The meeting included a lively presentation from Dorothy Wakemore, a Canadian health and safety expert, who led members through an exercise in which they physically “mapped” the health and safety hazards in their workplaces using paper, string, colored markers and stickers. This was the latest in a series of meetings organized by the AFT PSRP division to bring together leaders from specific job classifications. The meetings help the division develop programs for each job category and shape the PSRP program and policy council’s discussions.
750 PARAPROFESSIONALS AFFILIATE WITH EDUCATION MINNESOTA
A large group of paraprofessionals in the suburban Minneapolis district of Osseo voted in March to affiliate with Education Minnesota. The formerly independent Osseo Educational Professionals represents about 750 paraprofessionals. For more than 10 years, the AFT and the Minnesota Federation of Teachers had tried to affiliate the union, but many of its members were military spouses (a base is nearby), so the resulting high membership turnover made it hard to organize. But the current campaign, led by Education Minnesota—the joint AFT-NEA state affiliate—spanned 18 months before the successful vote.
Among the key issues: strengthening the union’s negotiating, job security, professional development and lobbying, according to Education Minnesota organizer Michelle Duke. A separate union, Education Minnesota-Osseo, already represents teachers, health specialists and early childhood instructors in the district.
EL PASO FEDERATION USES BUDGET ANALYSIS TO DEFEAT CONTRACTING
When the school district administration in El Paso started raising concerns about a deficit in the food service department, the El Paso Federation of Teachers and Support Personnel didn’t just accept that as fact. The union discovered that the “deficit” was coming from budget items such as utilities and the salaries of maintenance workers who worked on kitchen equipment. In reality, there was no deficit. The union had been especially concerned because they viewed the alarm over the budget as laying the groundwork for privatizing food service operations.
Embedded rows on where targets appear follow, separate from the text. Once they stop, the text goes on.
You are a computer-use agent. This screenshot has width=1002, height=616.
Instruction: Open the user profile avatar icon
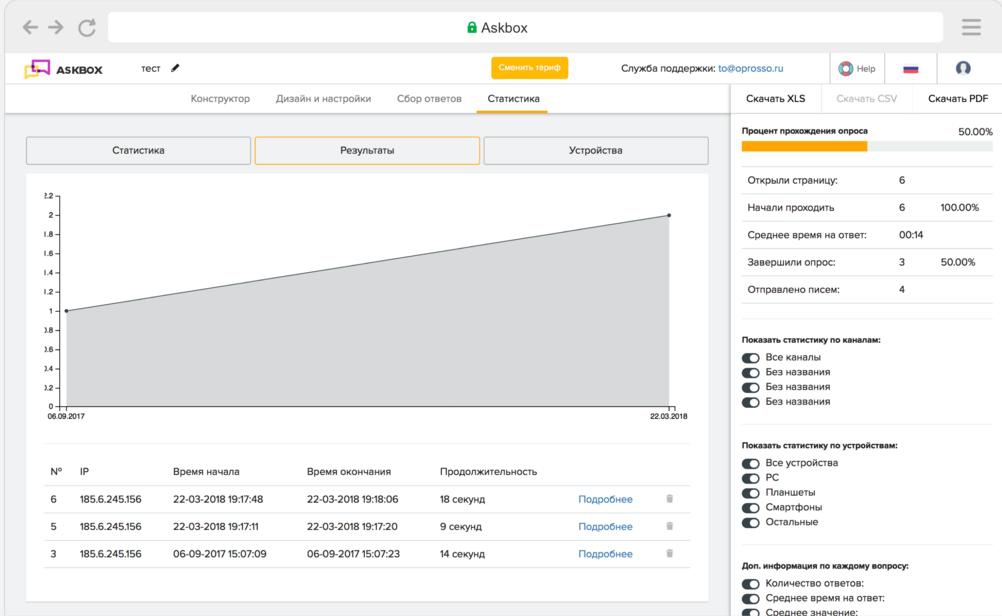(963, 68)
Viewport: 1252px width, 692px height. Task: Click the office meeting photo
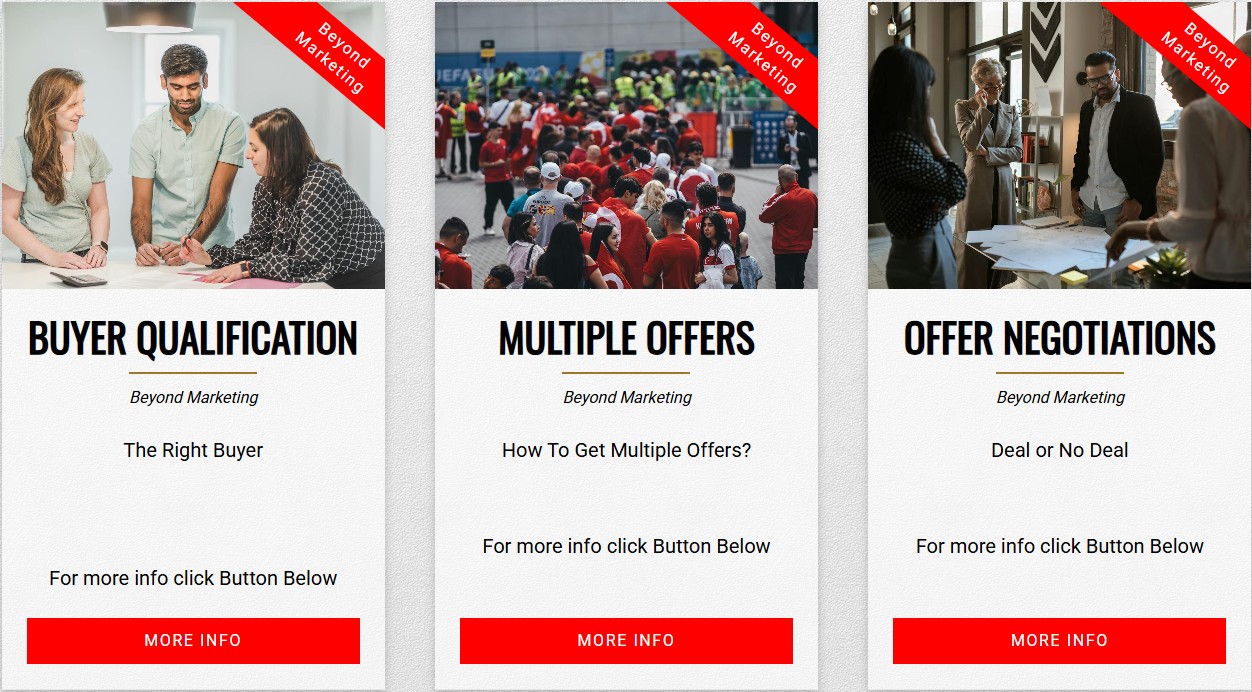pos(1059,146)
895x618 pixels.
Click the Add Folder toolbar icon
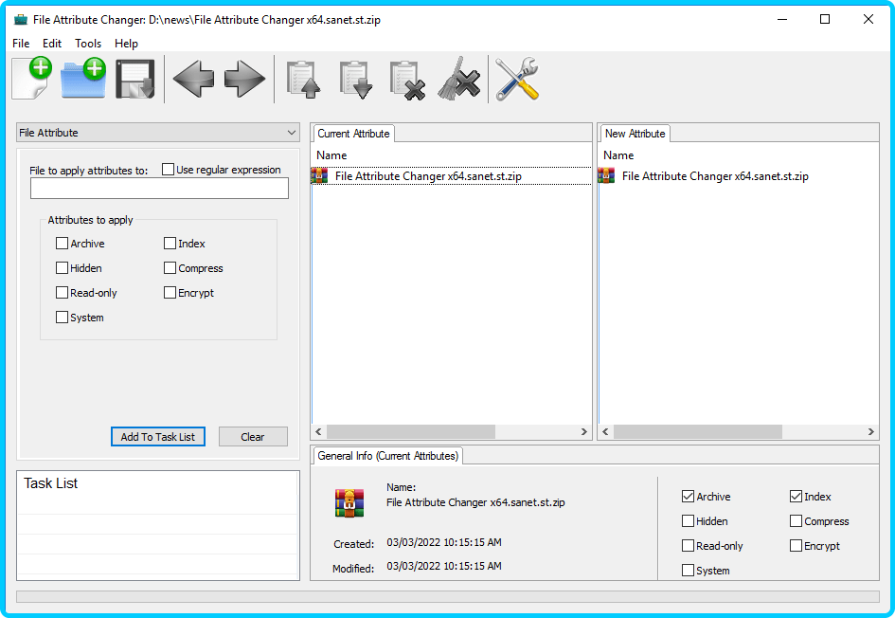82,78
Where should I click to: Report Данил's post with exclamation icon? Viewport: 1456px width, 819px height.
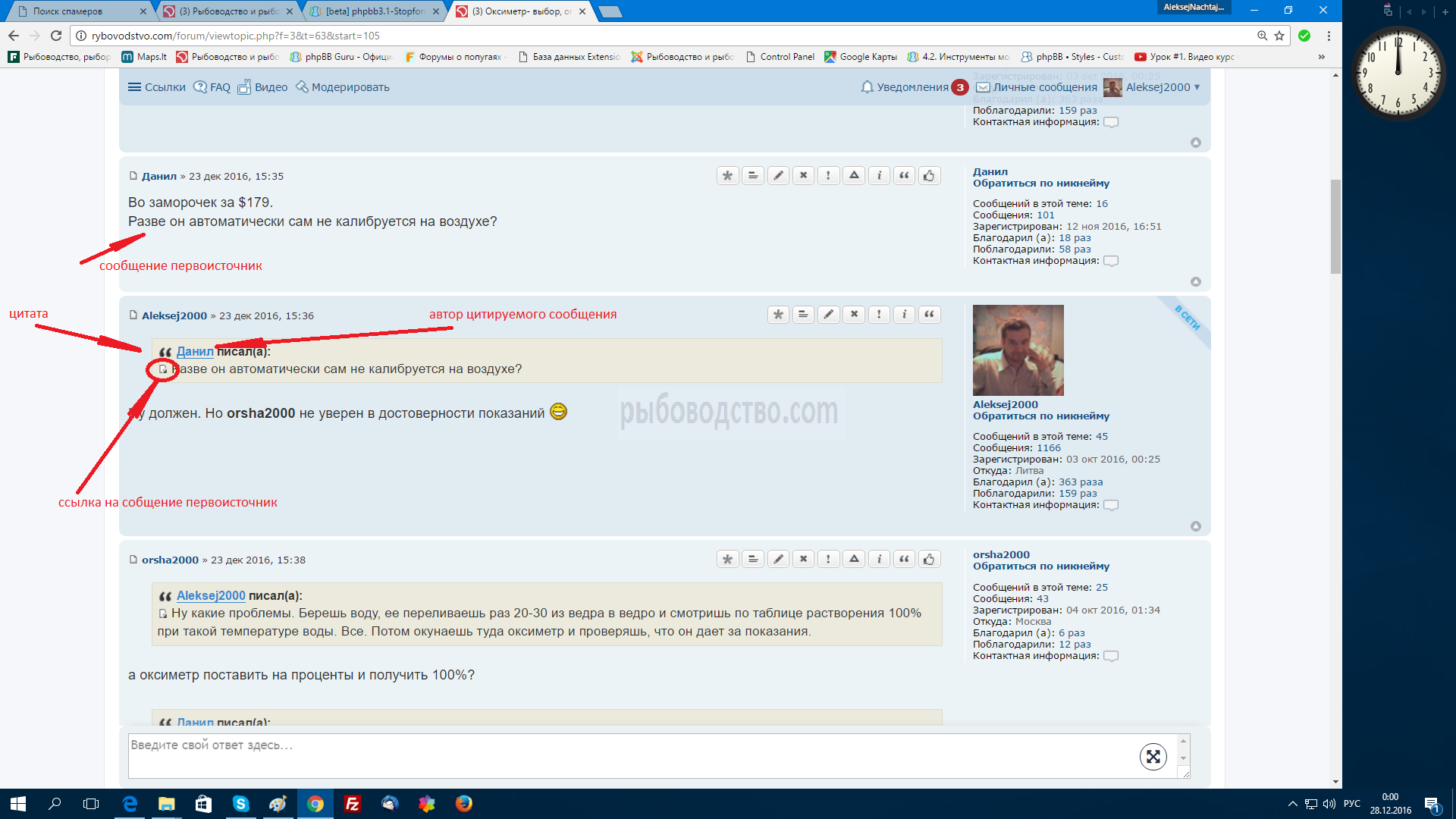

In the morning on the same day the school board was to meet to discuss the issue, the union held a press conference to get out the real budget facts. At the board meeting—packed with food service workers—administrators reluctantly admitted there was no deficit, and board members unanimously rejected the idea of looking at private contractors for food service. “If you get the public and the board the true and correct information, they will do the right thing,” says local president Francis Wever.